The Korea Chamber of Commerce, the nation’s largest business lobby representing some 190,000 companies, called on Yoon to create a business-friendly environment amid growing uncertainties around supply chain disruptions and geopolitical risks.

“We ask the president-elect to seek private-led economic growth as he has stressed and to create a more business-friendly environment by carrying out reforms on regulations, labor and education,” the KCCI said in a statement.

The Korea Enterprises Federation also issued a congratulatory message, saying: “We ask to enhance flexibility in the labor market and abolish regulations so that companies can safely invest and generate quality jobs.”

The Korea Federation of SMEs, a lobby for smaller businesses, urged renewed efforts to reduce the widening gap between large and smaller firms here, citing Yoon’s campaign pledges to amend Moon’s hallmark policies, like the 52-hour workweek and the new industrial safety law.

“Most of our key requests are reflected in Yoon’s campaign pledges. We are asking to carry out the pledges as promised under his presidency,” the group said.

During his campaign, Yoon criticized the liberal Moon government for pursuing state-led economic growth, saying the economic paradigm should be completely changed.

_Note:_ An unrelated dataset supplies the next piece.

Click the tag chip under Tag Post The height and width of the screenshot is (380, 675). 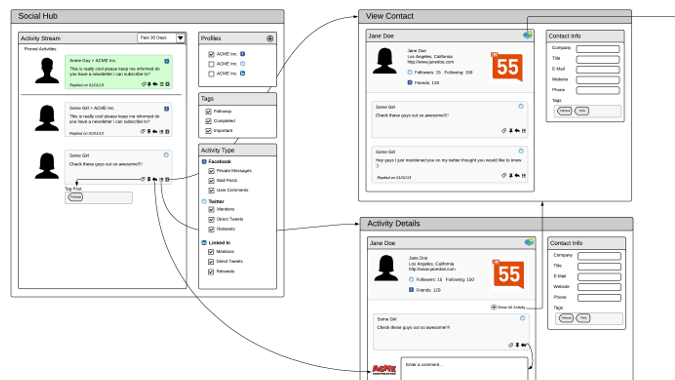75,197
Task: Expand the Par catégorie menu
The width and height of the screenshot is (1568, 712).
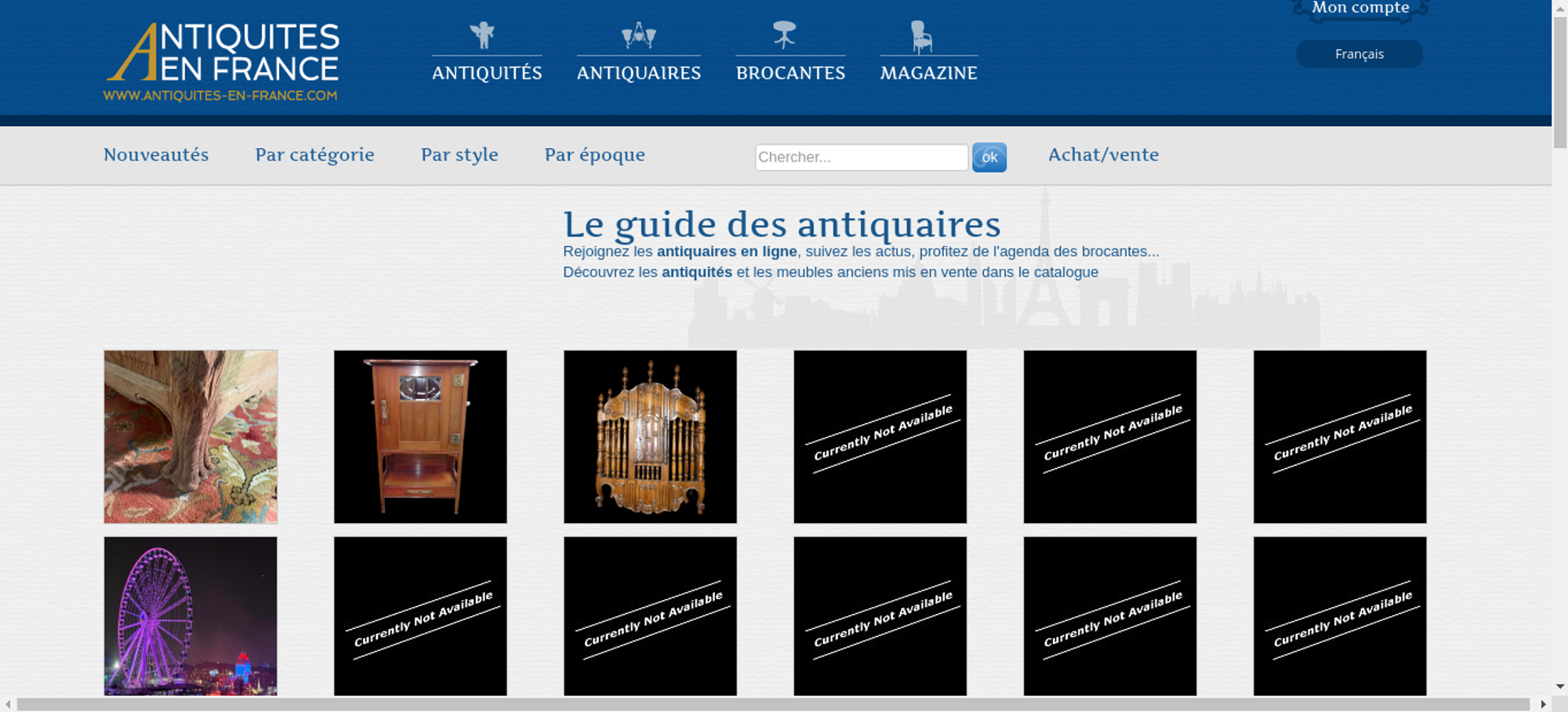Action: [314, 155]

Yoon said the change should be led by the private sector and innovation, not by the government.

With easing regulations topping his campaign agenda, he promised to set up a separate team solely dedicated to handling reforms of some 80 regulations across industries.

“The government’s role should be limited to helping upgrade antique infrastructure that cannot be done by the private sector and building fair and transparent systems that earn trust from the market,” Yoon said in a speech at the KCCI’s headquarters last month.

In the meantime, the Korea International Trade Association asked Yoon to take preemptive measures to respond to growing calls for carbon neutrality and to protect local exporters amid trade protectionism in major markets such as the US and China.

Foreign business groups also issued statements to celebrate Yoon’s election.

The American Chamber of Commerce in Korea said it is confident that the president-elect will continue to recognize the value of the South Korea-US alliance and bolster bilateral commercial and economic ties.

The European Chambers of Commerce in Korea expressed high hopes for future partnerships as well.